MST's purpose has traditionally been to redistribute some of the obscenely large, unoccupied lands held by a few rich landlords into the hands of hundreds of thousands of people who have no access to even a few acres on which to grow crops and support families. They often draw attention to their case by occupying a few high-profile pieces of property, such as President Fernando Henrique Cardoso's farm in the state of Minas Gerais. Too often, these occupations are accompanied by violence and, sometimes, death.
So it was no surprise that the staff cleared out when M. Bové and his MST colleagues arrived at the Monsanto property in Não-Me-Toque. The protesters spent the night, and, their point made, went home.
Subsequently, Bové made headlines again when the Federal Police served him with a notice, giving him 24 hours to leave Brazil. That didn't seem to bother Bové, whose already-issued return ticket to France put him on a flight leaving before the end of the 24-hour period, anyway.

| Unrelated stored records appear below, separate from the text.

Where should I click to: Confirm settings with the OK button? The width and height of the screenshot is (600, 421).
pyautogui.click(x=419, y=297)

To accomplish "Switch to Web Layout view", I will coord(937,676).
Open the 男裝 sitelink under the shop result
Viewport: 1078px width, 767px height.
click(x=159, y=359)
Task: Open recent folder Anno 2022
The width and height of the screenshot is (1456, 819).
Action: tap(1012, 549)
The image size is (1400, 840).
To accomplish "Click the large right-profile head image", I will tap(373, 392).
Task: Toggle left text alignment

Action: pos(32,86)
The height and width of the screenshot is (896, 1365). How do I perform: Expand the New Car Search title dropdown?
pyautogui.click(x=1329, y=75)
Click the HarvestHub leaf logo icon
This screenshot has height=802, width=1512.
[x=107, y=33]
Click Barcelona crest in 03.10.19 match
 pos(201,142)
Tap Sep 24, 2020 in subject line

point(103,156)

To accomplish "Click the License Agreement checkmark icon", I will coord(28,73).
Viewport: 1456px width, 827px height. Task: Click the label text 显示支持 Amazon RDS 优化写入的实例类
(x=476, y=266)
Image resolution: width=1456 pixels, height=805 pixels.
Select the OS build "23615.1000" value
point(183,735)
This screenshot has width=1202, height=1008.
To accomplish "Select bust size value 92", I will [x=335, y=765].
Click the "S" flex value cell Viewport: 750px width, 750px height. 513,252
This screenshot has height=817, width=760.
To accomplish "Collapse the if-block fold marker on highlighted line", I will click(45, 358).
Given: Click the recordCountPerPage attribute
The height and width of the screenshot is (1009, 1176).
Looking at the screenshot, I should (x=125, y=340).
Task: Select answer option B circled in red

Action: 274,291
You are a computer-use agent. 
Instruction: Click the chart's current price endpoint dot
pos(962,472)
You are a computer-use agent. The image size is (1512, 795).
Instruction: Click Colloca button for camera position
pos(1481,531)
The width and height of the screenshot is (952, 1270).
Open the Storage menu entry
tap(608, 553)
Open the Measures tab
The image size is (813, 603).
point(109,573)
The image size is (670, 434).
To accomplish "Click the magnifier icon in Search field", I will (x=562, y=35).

But why would a land redistribution group and an anti-globalization celebrity get together to destroy test plots? Farmers from the region surrounding Porto Alegre have said that MST leadership thinks of biotech as a technology, exploited by multinational corporations, that favors big farmers over small ones. In addition, biotechnology enslaves producers to a foreign-owned technology because a producer often must buy seeds and ag chemicals from the same multinational.
The argument doesn't hold water, of course. Brazil's public ag research entity, Embrapa, is a leader in biotech research, including increasing protein in dry beans and creating better tropical fruits — benefits to the entire population.
To some, the joining of Bové and MST looks more like a marriage of convenience, tying celebrity to a group that depends on the donations and membership that come with increased press coverage. An Argentine food industry executive has said Europe-based groups such as Greenpeace and Via Paysenne (Bové's group) are, in effect, erecting new trade barriers against Latin (and U.S.) farmers by striving to block them from using cost-saving products. And those products would help them compete against Europe's highly subsidized agriculture.
Either way, agriculture definitely needs more and better celebrities. How about a Britney Spears concert to open up European markets?